Other gains came from expanded memory on the latest A100 GPUs that increase memory bandwidth nearly 30 percent to more than 2 TB/s.

Customers Care About MLPerf

A wide variety of AI users find these benchmarks useful.

“The MLPerf benchmark provides a transparent apples-to-apples comparison across multiple AI platforms to showcase actual performance in diverse real-world use cases,” said a spokesman for Sweden’s Chalmers University, which conducts research across areas from nanotechnology to climate studies.

The benchmarks help users find the AI products that meet the requirements of some of the world’s largest and most advanced factories. For example, TSMC, a global leader in chip manufacturing, uses machine learning to improve optical proximity correction (OPC) and etch simulation.

“To fully realize the potential of machine learning in model training and inference, we’re working with the NVIDIA engineering team to port our Maxwell simulation and inverse lithography technology engine to GPUs and see very significant speedups. The MLPerf benchmark is an important factor in our decision making,” said Danping Peng, director of TSMC’s OPC department.

Traction in Medicine, Manufacturing

The benchmarks also are useful for researchers pushing the limits of AI to improve healthcare.

“We’ve worked closely with NVIDIA to bring innovations like 3DUNet to the healthcare market. Industry-standard MLPerf benchmarks provide relevant performance data to the benefit of IT organizations and developers to get the right solution to accelerate their specific projects and applications,” said Klaus Maier-Hein, head of medical image computing at DKFZ, the German cancer research center.

A world leader in research and manufacturing, Samsung also uses MLPerf benchmarks as it implements AI to boost product performance and manufacturing productivity.

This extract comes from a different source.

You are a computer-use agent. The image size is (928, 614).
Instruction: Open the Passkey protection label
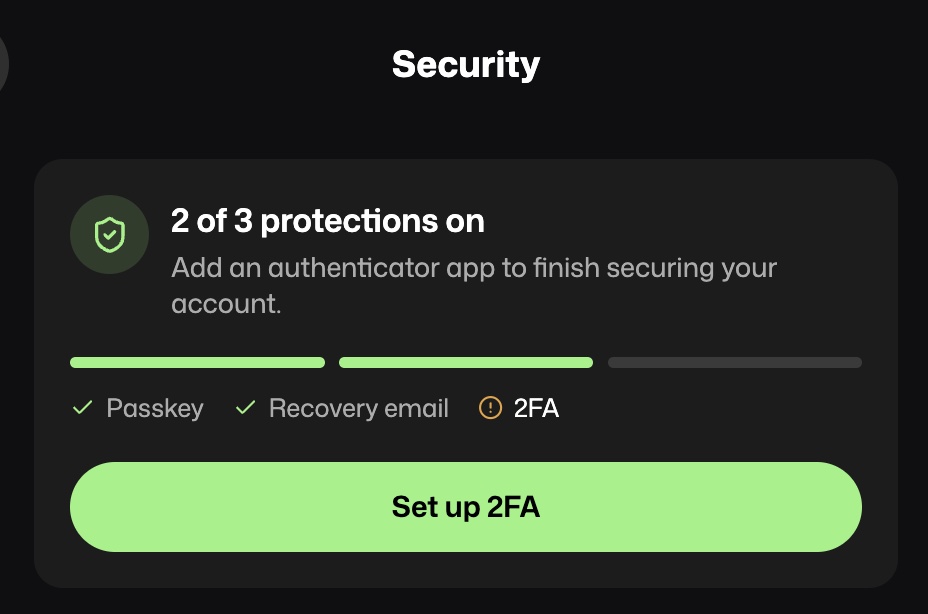[x=155, y=409]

“Productizing these AI advances requires us to have the best computing platform available. The MLPerf benchmark streamlines our selection process by providing us with an open, direct evaluation method to assess uniformly across platform vendors,” said a spokesperson for Samsung Electronics.

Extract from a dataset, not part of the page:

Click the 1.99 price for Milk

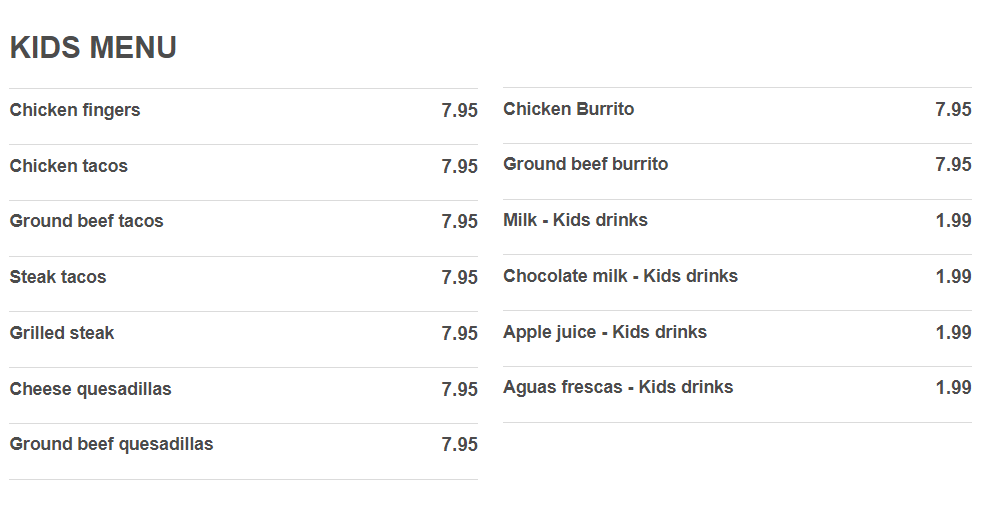pyautogui.click(x=953, y=221)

Get These Same Results, Tools

All the software we used for the latest submissions is available from the MLPerf repository, so anyone can reproduce our benchmark results. We continually add this code into our deep learning frameworks and containers available on NGC, our software hub for GPU applications.

It’s part of a full-stack AI platform, proven in the latest industry benchmarks, and available from a variety of partners to tackle real AI jobs today.